Task directions |
Lines holding the word "computer" are the ones to copy from the data below.

== Segment start ==

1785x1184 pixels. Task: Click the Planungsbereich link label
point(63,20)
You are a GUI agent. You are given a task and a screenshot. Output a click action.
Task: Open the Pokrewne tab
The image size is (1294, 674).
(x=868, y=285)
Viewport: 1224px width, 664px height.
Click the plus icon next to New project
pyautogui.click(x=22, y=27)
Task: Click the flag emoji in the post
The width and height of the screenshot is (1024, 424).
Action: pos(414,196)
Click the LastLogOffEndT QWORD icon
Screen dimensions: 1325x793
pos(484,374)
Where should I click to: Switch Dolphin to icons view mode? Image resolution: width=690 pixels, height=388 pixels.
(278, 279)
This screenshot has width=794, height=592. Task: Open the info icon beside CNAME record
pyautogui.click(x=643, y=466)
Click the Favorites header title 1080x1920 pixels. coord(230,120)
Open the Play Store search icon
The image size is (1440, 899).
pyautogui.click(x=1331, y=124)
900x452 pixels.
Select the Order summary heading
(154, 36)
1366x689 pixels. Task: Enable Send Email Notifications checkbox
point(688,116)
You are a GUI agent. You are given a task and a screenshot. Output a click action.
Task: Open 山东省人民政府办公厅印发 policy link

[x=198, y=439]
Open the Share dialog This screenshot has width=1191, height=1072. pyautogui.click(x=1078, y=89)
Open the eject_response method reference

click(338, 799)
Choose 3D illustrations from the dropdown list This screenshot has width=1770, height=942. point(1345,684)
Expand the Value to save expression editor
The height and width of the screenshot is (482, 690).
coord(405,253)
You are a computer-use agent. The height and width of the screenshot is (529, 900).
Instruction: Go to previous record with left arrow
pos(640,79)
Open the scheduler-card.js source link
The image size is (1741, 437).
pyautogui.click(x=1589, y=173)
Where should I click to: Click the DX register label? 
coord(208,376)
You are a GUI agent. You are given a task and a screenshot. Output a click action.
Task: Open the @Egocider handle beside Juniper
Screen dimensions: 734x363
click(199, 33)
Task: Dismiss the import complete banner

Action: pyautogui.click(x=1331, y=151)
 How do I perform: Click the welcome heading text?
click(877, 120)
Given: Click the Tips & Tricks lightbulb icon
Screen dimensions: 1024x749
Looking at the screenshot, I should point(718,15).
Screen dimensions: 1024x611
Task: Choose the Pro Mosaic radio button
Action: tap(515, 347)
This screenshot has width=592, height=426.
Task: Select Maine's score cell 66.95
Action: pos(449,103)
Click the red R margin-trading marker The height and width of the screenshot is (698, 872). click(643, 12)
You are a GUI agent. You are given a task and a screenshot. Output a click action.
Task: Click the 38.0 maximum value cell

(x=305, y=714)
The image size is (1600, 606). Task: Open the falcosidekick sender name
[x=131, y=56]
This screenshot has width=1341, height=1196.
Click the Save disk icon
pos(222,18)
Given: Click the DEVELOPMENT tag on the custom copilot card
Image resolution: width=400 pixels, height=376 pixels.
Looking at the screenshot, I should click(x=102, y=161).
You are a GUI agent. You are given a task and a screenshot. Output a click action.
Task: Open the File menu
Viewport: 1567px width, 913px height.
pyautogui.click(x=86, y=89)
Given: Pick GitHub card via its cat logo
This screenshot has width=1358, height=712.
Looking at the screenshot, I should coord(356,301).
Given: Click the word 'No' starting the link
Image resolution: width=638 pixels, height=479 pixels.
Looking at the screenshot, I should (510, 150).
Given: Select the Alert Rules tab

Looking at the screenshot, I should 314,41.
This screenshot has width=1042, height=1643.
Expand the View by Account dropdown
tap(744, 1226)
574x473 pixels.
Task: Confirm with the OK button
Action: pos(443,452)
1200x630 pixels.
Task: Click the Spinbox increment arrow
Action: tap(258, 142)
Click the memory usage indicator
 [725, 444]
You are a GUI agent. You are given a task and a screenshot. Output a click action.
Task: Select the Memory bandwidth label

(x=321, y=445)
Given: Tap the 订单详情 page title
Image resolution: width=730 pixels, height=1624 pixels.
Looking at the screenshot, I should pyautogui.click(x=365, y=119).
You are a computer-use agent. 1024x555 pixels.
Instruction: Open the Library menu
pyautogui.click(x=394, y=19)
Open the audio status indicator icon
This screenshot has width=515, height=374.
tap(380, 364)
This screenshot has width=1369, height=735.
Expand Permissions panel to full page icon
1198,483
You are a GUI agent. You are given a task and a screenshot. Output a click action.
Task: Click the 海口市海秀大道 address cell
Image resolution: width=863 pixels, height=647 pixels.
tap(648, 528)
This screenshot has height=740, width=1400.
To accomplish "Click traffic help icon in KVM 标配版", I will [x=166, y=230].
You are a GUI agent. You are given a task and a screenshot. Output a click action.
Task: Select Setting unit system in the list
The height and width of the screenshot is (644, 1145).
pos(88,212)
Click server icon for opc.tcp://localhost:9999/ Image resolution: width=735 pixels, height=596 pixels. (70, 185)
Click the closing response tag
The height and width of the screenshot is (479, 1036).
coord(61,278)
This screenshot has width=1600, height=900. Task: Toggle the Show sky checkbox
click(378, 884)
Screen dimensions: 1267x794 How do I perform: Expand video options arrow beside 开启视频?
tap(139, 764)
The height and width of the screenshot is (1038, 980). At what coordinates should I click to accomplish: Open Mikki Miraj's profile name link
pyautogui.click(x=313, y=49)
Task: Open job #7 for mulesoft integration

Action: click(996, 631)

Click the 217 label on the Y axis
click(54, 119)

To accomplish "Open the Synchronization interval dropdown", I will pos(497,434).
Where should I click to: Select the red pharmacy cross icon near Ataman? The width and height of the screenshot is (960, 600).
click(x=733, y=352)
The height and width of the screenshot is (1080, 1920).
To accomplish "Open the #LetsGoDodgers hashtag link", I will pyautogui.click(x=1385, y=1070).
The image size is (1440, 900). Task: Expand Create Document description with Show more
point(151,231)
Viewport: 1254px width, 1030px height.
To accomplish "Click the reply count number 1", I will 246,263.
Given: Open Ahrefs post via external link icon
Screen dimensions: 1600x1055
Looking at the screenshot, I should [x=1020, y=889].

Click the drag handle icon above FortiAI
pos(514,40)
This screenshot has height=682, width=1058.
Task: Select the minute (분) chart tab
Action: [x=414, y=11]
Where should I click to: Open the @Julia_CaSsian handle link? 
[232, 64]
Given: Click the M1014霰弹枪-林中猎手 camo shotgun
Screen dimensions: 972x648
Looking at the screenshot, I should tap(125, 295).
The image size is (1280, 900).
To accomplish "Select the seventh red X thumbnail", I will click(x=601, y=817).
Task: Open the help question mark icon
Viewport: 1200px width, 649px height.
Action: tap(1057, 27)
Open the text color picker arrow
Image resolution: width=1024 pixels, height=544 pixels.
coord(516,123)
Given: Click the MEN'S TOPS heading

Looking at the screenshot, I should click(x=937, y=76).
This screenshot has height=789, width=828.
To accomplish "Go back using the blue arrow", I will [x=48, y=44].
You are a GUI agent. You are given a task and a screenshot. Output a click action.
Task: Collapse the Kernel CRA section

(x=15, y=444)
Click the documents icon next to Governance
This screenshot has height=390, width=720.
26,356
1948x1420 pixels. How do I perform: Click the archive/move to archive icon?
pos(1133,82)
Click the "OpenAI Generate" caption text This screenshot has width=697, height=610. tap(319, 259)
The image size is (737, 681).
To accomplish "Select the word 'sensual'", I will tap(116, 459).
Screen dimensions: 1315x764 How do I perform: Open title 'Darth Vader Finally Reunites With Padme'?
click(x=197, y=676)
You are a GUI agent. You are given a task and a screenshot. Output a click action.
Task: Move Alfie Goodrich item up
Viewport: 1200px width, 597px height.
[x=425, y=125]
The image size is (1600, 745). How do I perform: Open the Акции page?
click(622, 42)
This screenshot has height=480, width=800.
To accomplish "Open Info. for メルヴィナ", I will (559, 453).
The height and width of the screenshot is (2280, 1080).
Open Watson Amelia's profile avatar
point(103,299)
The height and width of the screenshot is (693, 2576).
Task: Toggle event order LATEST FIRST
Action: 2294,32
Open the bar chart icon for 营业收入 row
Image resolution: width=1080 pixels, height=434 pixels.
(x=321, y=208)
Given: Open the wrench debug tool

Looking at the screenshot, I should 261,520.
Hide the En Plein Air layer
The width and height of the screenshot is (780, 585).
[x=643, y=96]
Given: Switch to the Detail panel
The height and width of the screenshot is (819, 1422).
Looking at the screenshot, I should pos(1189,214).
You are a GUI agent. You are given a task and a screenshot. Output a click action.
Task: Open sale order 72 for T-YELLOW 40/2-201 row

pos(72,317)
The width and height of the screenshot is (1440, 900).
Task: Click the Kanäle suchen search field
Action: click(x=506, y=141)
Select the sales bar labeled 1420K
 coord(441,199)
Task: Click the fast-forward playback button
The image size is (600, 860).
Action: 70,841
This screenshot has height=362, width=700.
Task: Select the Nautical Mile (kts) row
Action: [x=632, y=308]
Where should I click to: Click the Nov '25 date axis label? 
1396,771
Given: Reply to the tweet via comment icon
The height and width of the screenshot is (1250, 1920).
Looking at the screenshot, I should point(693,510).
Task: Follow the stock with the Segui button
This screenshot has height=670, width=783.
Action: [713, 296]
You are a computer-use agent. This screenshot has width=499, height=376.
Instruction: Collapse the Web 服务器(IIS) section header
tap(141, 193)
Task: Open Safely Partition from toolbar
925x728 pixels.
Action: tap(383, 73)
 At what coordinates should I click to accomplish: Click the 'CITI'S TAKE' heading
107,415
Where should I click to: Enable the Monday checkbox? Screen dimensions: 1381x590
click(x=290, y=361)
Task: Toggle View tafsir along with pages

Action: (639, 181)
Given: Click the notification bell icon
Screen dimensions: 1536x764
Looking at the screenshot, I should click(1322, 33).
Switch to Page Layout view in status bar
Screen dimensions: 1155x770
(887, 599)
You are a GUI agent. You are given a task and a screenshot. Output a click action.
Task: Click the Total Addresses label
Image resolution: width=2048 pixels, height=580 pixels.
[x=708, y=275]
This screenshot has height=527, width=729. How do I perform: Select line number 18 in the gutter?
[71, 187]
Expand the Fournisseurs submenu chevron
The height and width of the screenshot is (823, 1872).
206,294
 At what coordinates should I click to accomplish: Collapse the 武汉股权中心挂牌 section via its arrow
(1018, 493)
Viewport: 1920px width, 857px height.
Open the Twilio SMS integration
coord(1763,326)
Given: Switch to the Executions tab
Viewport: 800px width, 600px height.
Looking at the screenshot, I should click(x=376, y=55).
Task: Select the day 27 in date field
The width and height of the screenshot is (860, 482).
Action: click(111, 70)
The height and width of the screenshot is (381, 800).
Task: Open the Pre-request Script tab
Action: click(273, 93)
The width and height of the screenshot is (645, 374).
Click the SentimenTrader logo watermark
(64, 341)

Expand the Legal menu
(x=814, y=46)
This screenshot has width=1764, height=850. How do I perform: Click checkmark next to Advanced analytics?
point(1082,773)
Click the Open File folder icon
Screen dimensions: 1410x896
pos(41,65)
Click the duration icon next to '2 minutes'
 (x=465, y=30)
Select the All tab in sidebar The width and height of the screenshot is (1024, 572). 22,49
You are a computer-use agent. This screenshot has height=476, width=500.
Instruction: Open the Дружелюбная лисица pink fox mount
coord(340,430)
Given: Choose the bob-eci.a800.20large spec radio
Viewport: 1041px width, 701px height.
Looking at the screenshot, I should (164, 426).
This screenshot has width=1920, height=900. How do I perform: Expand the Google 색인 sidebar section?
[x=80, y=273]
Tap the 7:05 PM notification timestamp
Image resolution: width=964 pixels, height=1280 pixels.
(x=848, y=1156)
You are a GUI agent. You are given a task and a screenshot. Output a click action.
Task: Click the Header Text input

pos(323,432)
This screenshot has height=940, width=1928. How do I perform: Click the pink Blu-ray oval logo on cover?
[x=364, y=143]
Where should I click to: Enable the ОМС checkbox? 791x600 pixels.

== Segment end ==

Written response |
You are a computer-use agent. The height and width of the screenshot is (529, 900).
You are a computer-use agent. 1024x555 pixels.
You are a computer-use agent. This screenshot has width=499, height=376.
You are a computer-use agent. This screenshot has height=476, width=500.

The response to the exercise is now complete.